Exercise
Locate all lines in the data below that hold "Given" and show them.

Records

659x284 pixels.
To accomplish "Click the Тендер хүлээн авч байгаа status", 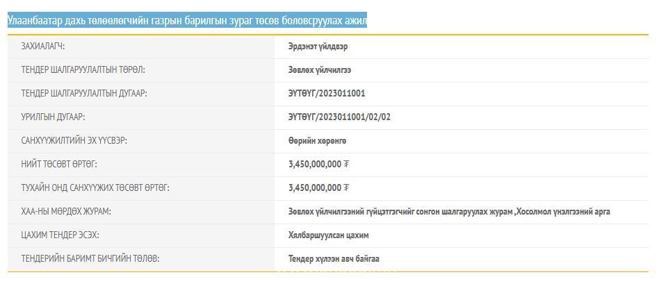I will [334, 259].
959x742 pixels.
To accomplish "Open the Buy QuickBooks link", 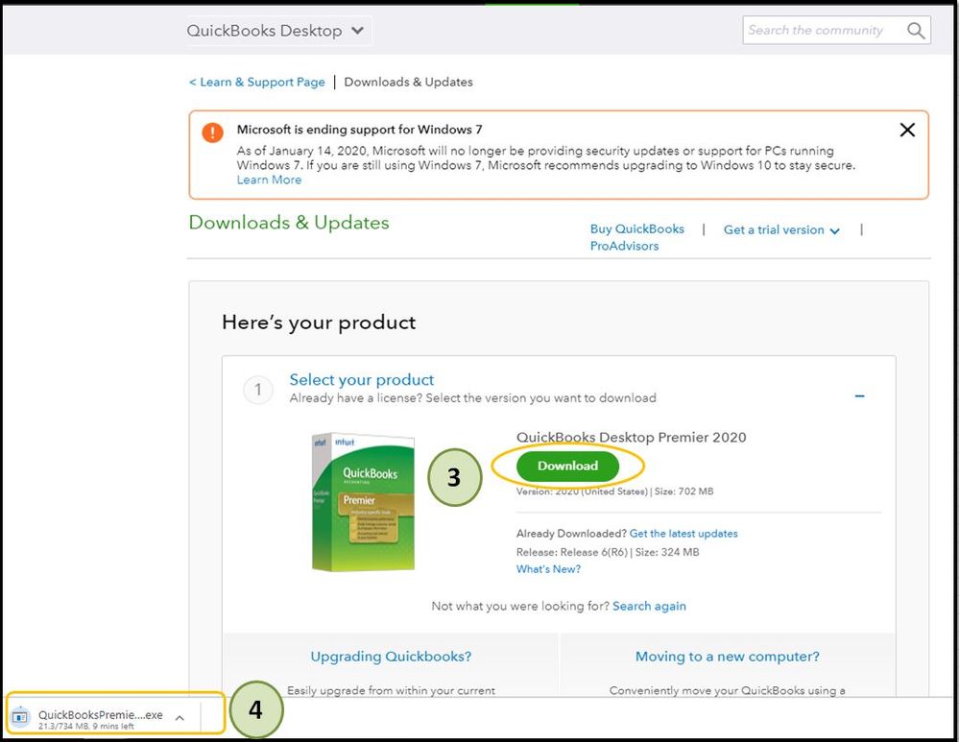I will [x=637, y=229].
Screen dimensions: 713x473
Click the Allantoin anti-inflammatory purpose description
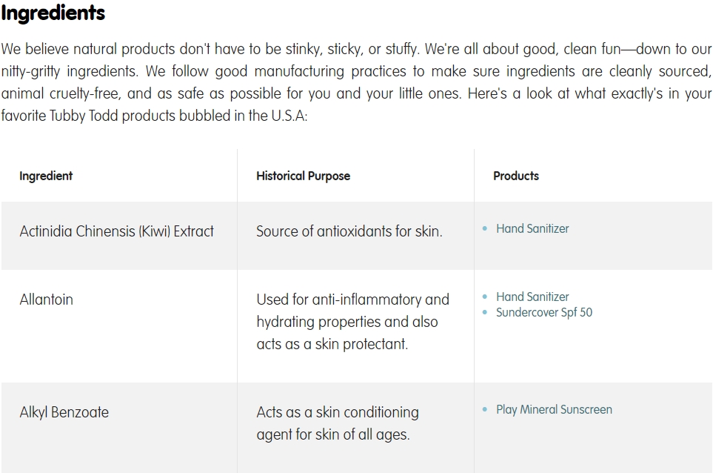coord(353,322)
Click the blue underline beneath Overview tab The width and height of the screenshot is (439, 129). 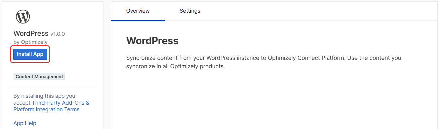[x=138, y=21]
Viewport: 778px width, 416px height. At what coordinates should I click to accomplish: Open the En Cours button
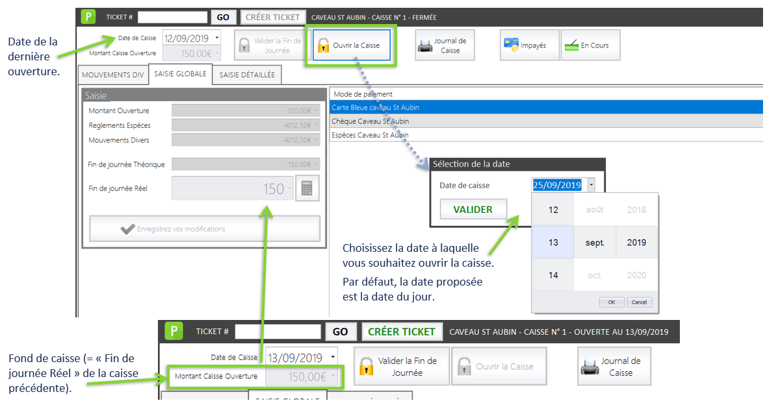590,45
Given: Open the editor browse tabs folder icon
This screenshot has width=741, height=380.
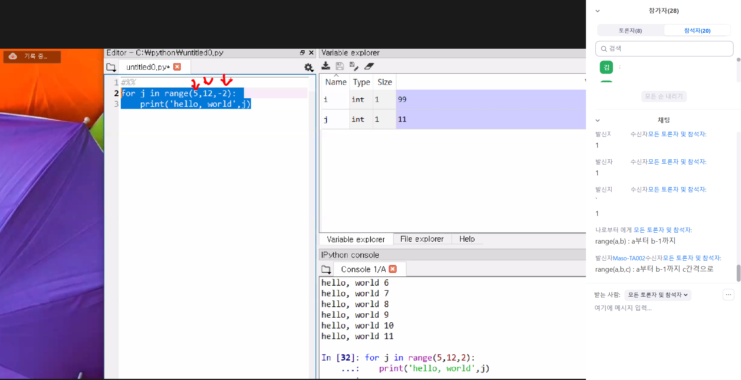Looking at the screenshot, I should pyautogui.click(x=111, y=67).
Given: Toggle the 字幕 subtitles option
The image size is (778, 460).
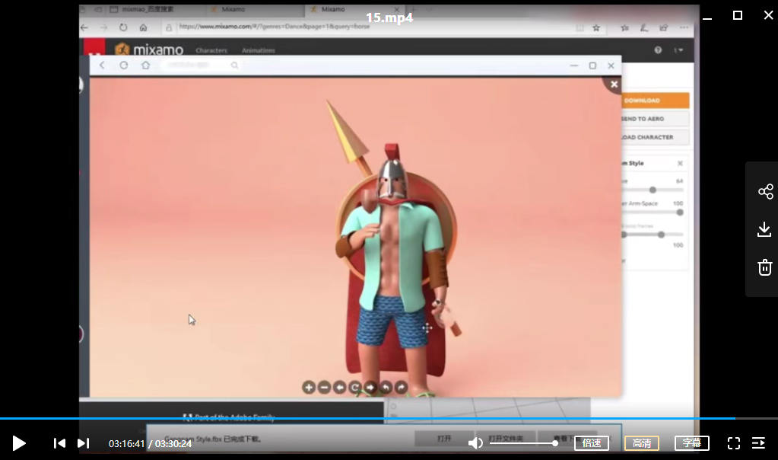Looking at the screenshot, I should pos(692,443).
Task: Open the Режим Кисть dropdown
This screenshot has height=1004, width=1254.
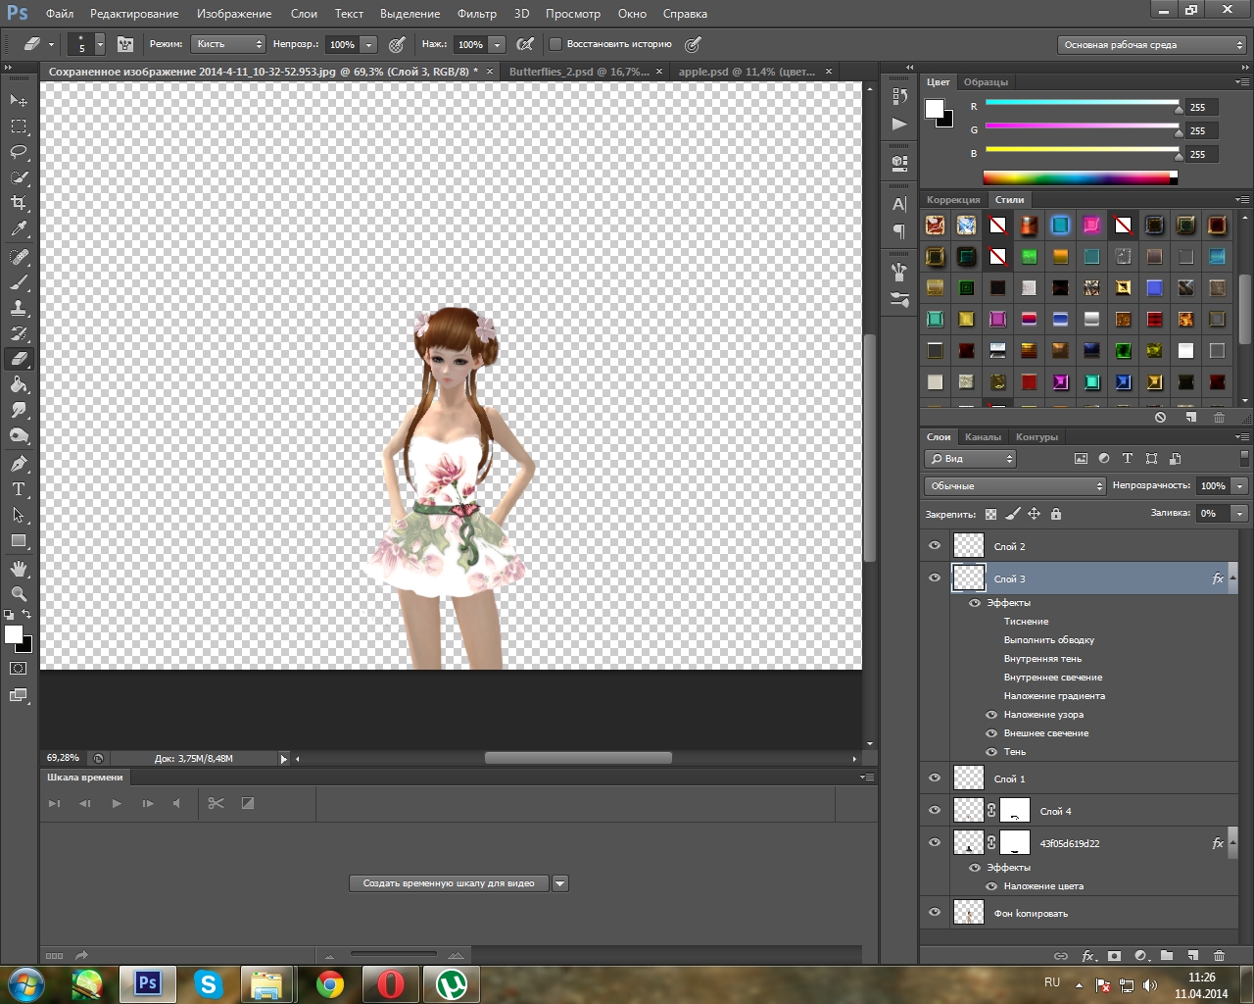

Solved exercise
Given: Open the editor browse tabs folder icon
Given: Toggle the 字幕 subtitles option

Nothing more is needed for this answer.